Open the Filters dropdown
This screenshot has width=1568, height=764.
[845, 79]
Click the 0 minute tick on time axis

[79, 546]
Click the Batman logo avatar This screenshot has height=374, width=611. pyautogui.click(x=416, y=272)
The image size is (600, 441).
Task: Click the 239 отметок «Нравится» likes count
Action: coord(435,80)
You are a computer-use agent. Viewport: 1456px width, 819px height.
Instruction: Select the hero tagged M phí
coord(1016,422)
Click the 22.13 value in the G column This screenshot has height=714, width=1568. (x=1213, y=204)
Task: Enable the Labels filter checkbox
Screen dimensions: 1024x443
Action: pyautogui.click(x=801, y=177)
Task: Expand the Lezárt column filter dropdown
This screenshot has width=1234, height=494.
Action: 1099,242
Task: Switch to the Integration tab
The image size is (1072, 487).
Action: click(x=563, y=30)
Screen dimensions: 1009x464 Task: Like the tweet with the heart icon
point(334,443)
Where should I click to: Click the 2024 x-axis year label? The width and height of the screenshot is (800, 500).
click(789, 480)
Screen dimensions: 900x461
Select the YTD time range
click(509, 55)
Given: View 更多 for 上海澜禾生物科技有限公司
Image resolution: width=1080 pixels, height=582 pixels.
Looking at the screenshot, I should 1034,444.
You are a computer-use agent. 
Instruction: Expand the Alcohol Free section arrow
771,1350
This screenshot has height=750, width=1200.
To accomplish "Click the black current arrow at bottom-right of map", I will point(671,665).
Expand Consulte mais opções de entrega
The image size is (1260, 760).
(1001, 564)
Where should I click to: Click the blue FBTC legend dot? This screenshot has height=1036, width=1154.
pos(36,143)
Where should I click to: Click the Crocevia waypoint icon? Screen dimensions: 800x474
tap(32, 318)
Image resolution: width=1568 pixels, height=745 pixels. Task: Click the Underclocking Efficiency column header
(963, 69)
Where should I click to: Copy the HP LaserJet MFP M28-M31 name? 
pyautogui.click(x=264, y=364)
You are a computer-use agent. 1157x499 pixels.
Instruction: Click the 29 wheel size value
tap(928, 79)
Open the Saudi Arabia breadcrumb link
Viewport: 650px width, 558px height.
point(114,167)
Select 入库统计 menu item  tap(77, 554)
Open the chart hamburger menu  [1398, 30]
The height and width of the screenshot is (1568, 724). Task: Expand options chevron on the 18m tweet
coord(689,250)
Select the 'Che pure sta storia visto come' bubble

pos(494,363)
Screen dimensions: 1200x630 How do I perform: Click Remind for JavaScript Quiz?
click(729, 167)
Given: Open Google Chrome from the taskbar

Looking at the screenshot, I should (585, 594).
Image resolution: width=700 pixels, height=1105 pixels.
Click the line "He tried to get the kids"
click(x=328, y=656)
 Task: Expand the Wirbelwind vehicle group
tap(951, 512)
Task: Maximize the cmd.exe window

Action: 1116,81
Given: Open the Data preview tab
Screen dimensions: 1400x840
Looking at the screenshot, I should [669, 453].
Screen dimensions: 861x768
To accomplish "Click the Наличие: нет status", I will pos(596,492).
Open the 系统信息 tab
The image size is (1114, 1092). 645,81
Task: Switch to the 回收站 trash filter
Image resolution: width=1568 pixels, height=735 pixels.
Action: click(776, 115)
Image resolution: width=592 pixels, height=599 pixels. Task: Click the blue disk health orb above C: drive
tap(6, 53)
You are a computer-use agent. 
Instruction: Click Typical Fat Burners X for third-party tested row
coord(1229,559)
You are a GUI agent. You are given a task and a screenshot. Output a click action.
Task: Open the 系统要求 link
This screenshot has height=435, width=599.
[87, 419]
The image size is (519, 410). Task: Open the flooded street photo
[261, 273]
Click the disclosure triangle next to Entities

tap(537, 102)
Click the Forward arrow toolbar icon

_Task objective:_ Once you reach the line that holds "Task: Open the 系统要求 link", print it and every line after it through the end of the records, word for word.

_Solution:_
Task: Open the 系统要求 link
This screenshot has height=435, width=599.
[87, 419]
The image size is (519, 410). Task: Open the flooded street photo
[261, 273]
Click the disclosure triangle next to Entities

tap(537, 102)
Click the Forward arrow toolbar icon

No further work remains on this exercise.